David Lipman, director of the National Center for Biotechnology Information, has called Dayhoff the "mother and father of bioinformatics".[13]

Marriage and family

Dr. Margaret Dayhoff's husband was Dr. Edward S. Dayhoff, an experimental physicist who worked with magnetic resonance and with lasers.[14] They had two daughters who became physicians, Ruth and Judith.[15]

Judith Dayhoff has a Mathematical Biophysics PhD from University of Pennsylvania and is the author of Neural network architectures: An introduction and coauthor of Neural Networks and Pattern Recognition.[15][16][17][18]

Ruth Dayhoff graduated summa cum laude in Mathematics from the University of Maryland and focused on Medical Informatics while doing her MD at Georgetown University School of Medicine.[14] During medical school, she co-authored a paper and a chapter in The Atlas of Protein Sequence and Structure with her mother, describing a new way to measure how closely proteins are related.[14] Her husband Vincent Brannigan is Professor Emeritus of Law and Technology at the University of Maryland School of Engineering. Ruth was a founding Fellow of the American College of Medical Informatics. She pioneered the integration of Medical Imaging and invented the Vista Imaging System. She was chosen for the National Library of Medicine's project on the 200 women Physicians who "changed the face of medicine."[14] She serves as director of Digital Imaging in Medicine for the United States Department of Veteran's Affairs.[5]

Later life

Dayhoff's Atlas became a template for many indispensable tools in large portions of DNA or protein-related biomedical research. In spite of this significant contribution, Dayhoff was marginalized by the community of sequencers. The contract to manage GenBank (a technology directly related to her research), awarded in the early 1980s by the NIH, went to Walter Goad at the Los Alamos National Laboratory. The reason for this attitude was unknown, with theories ranging from sexism to a clash of values with the experimental science community.[19] Despite the success of Dayhoff's Atlas, experimental scientists and researchers considered their sequence information very valuable and were often reluctant to submit it to such a publicly available database.[20]

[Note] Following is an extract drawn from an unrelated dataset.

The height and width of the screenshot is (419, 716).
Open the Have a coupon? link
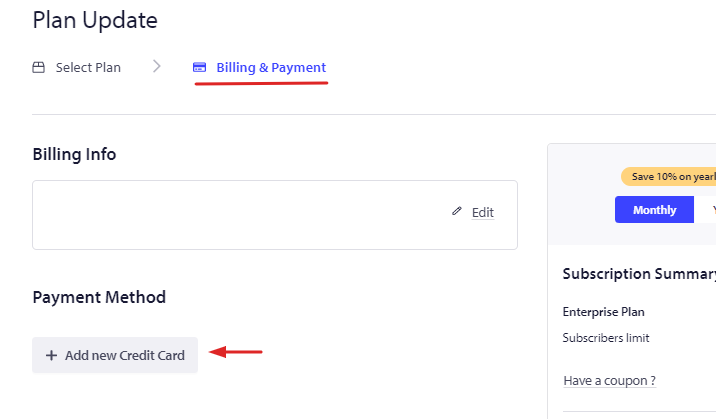tap(610, 381)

During the last few years of her life, she focused on obtaining stable, adequate, long-term funding to support the maintenance and further development of her Protein Information Resource. She envisioned an online system of computer programs and databases, accessible by scientists all over the world, for identifying protein from sequence or amino acid composition data, for making predictions based on sequences, and for browsing the known information. Less than a week before she died, she submitted a proposal to the Division of Research Resources at NIH for a Protein Identification Resource. After her death, her colleagues continuing working to make her vision a reality, and the protein database was fully operational by the middle of 1984.[2]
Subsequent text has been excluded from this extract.